So far, I've been advised to:

1/ Double-check that the GIL was correctly acquired
2/ Ensure there's no 'string' module in my project
3/ Manually pre-import commonly used standard modules at interpreter's 
init-time to avoid race conditions due to the multi-threaded nature of the 
running environment

No problem found for 1/ & 2/ (double-checked). I tried 3/ before posting and 
could not reproduce the problem at all which is probably the patch I will apply 
due to the lack of a better solution. I guess I'll have to dig into 
__import__'s code and related.


On Thursday, February 4, 2016 at 11:20:05 AM UTC+1, Jean-Charles Lefebvre wrote:
> Hi all,
> 
> The short version: How CPython marks a module as being fully imported, if it 
> does, so that the same import statement ran from another C thread at the same 
> time does not collide? Or, reversely, does not think the module is not 
> already fully imported?
> 
> The full version: I'm running CPython 3.5.1, embedded into a C++ application 
> on Windows.
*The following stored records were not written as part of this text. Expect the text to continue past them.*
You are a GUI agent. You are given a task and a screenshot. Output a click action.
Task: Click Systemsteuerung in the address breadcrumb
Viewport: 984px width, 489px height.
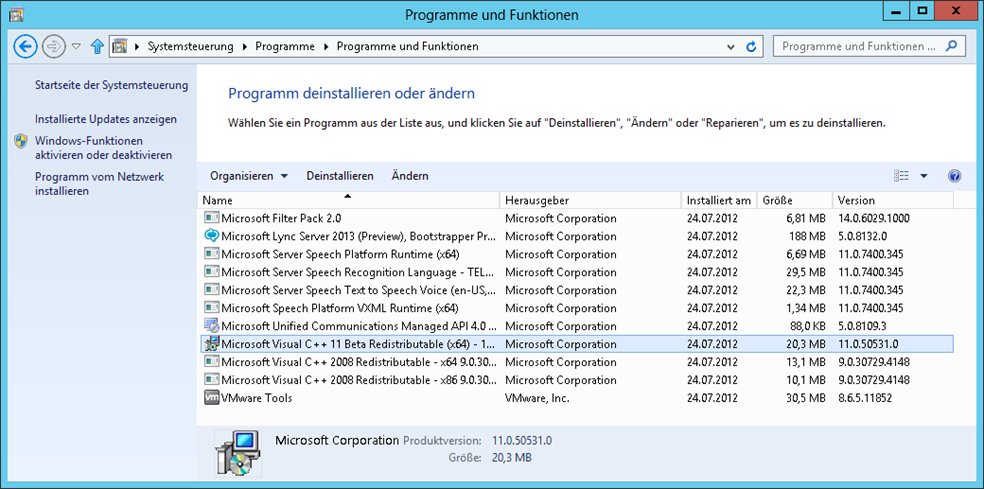190,46
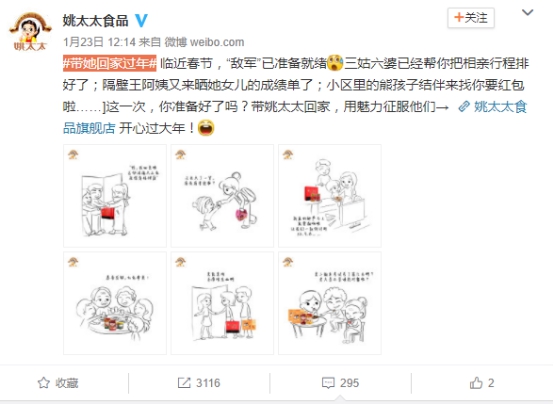The height and width of the screenshot is (405, 554).
Task: Open 姚太太食品 account name link
Action: click(95, 20)
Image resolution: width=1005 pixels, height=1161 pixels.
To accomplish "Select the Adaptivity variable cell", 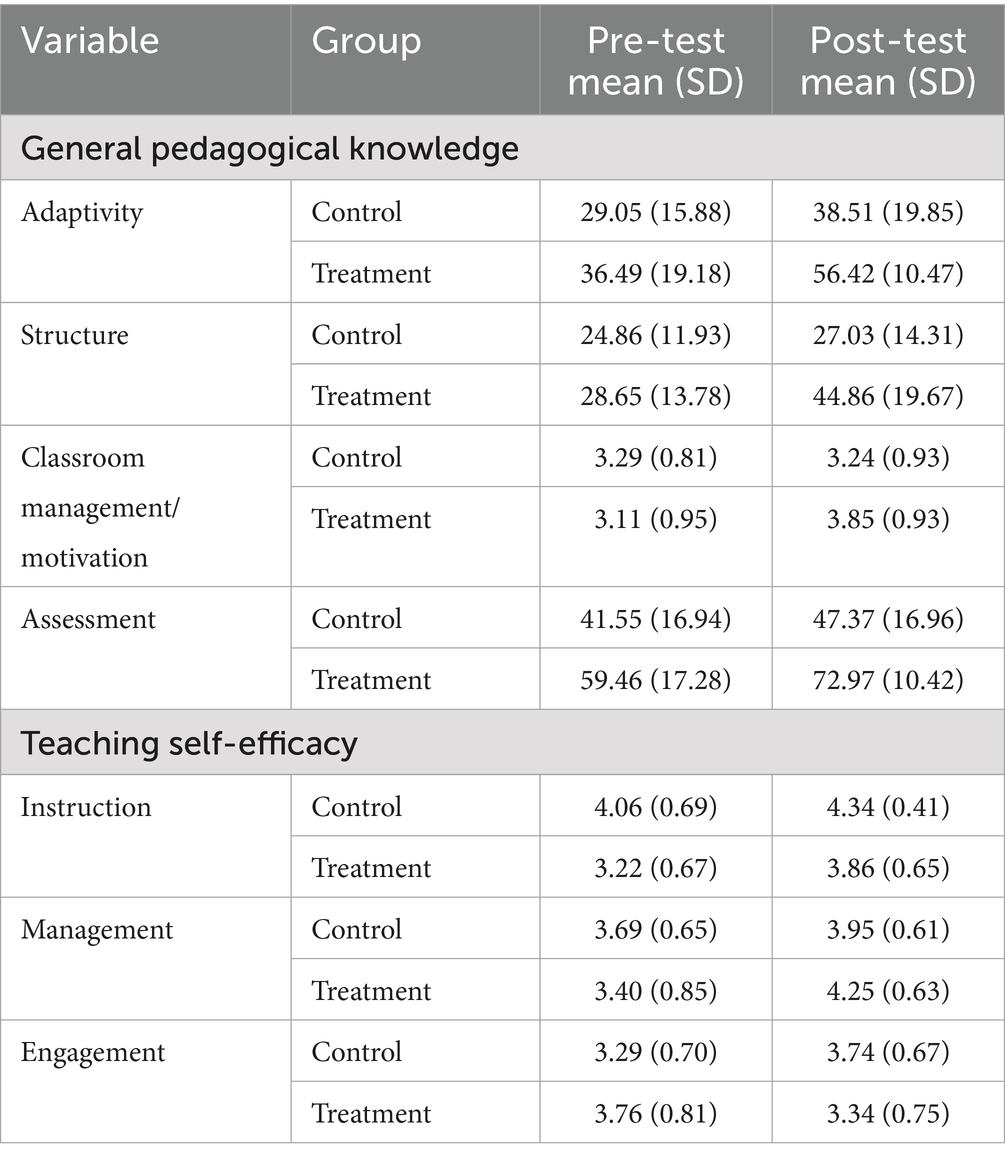I will 82,212.
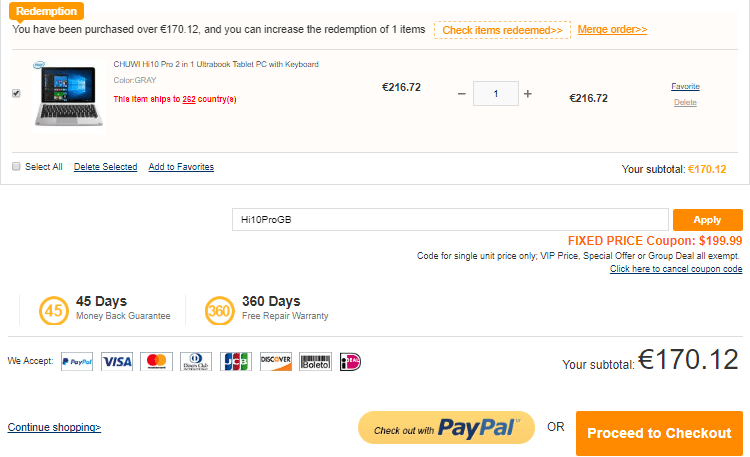Click here to cancel coupon code
The image size is (750, 457).
pos(676,269)
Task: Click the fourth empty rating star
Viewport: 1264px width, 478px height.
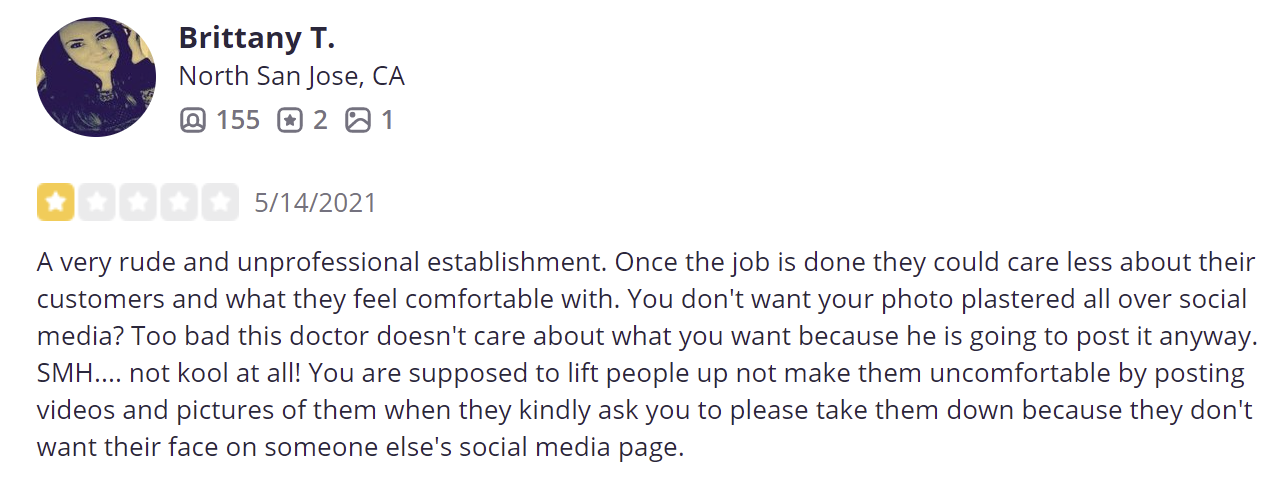Action: click(178, 202)
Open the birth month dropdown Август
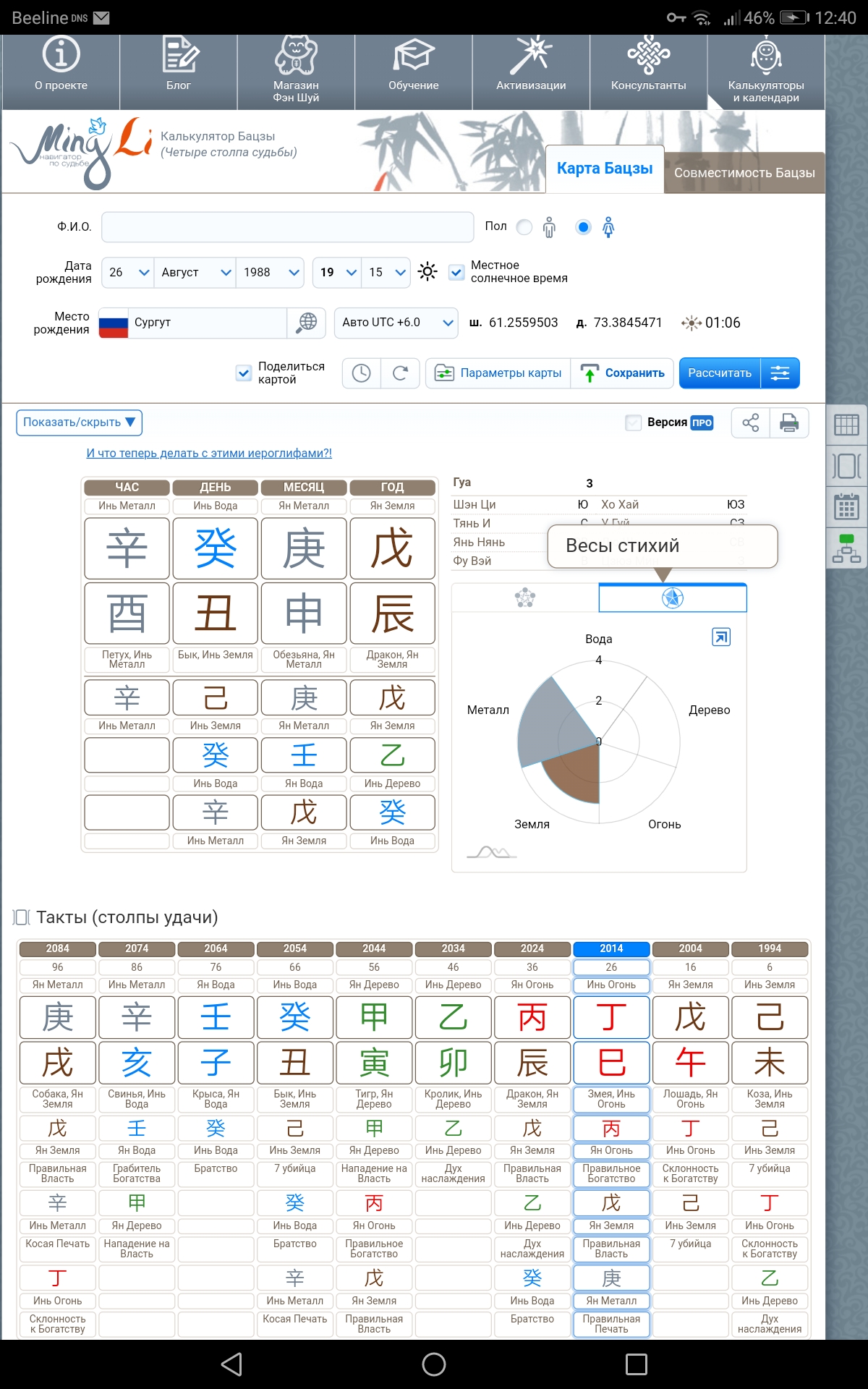The height and width of the screenshot is (1389, 868). [195, 273]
The application is heavily multi-threaded so several C threads 
> call some Python code at the same time (different Python modules), sharing 
> interpreter's resources by acquiring/releasing the GIL frequently DURING the 
> calls, at language boundaries.
> 
> Sometimes (but always only once per application instance), a call to 
> os.path.expandvars raises the AttributeError exception with message: module 
> 'string' has no attribute 'ascii_letters'. It is raised by the 
> ntpath.expandvars function (line 372). When I noticed the late import 
> statement of the 'string' module at the line above, I thought that MAYBE, it 
> could be because the interpreter is ran in an heavily multi-threaded 
> environment and that the GIL acquiring/releasing occurred at a bad timing? 
> Making me wonder how the import mechanism interacts with the GIL, if it does?